Mark Hughes

The new world champion sat down in Brazil and talked a little about his journey to that Fangio-surpassing title number six.

Given that both Ferrari and Red Bull took much of the season to get properly into their stride, the contest part of Lewis Hamilton’s championship was realistically only with team mate Valtteri Bottas, even if the race-to-race contest with, variously, Charles Leclerc, Sebastian Vettel and Max Verstappen was often hard-fought. It was a title with a difference, less imperious, and, with just the last race to go at the time of writing, he’d secured only four poles (compared to the seven of Leclerc), though he’d won around half the season’s races.

“I wouldn’t say it was a plan to be less wow,” he said at Interlagos. “It’s just the challenges and tasks are different each year. This car has been more of a challenge to fine-tune. As cars evolve and get better it gets harder to find those nuances. I’ve been searching for that wow lap this year and I’ve had good laps but they’ve not shown. I think some of my second places that split up the Ferraris… for me they felt like wow laps but because I wasn’t on pole by half a second it doesn’t appear that way for you.”
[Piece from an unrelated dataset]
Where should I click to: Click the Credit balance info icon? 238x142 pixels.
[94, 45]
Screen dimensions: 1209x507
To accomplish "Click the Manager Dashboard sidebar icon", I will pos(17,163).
The W10 Mercedes, while super-fast, has not always appeared the easiest car to wring the ultimate lap time from. “Well, they’re never easy on the limit and it’s definitely a better car than last year… but there are still areas where it’s not perfect – so if you look at our ride, it’s not spectacular. If you watch an on-board of us going through the same corner, you’ll see Vettel’s head doesn’t move whereas mine is shaking, I can’t see the bloody corner for a second… But things I was asking for last year got fed into this car; the intricacies of brake temperatures, tyre temperatures, tyre pressures – it’s fascinating. Each year I’m getting more involved. My understanding of dynamics is growing year on year. I’ve just sat with James [Allison] and these engineers are so smart; their intelligence level is on another stratosphere compared to mine. However, they can’t compute what I can do in the car. We’re just tuned differently.”

Although Hamilton’s pre-Abu Dhabi tally of 10 wins compares to Bottas’ four, Valtteri got his season off to a flying start and initially had Hamilton-matching pace. It took until the Canadian GP for Hamilton to reassert himself. There’s a story behind that. In between last season and this, Hamilton’s number two engineer Riccardo Musconi was promoted to chief race engineer – on Bottas’ car. It came as something of a blow for Lewis.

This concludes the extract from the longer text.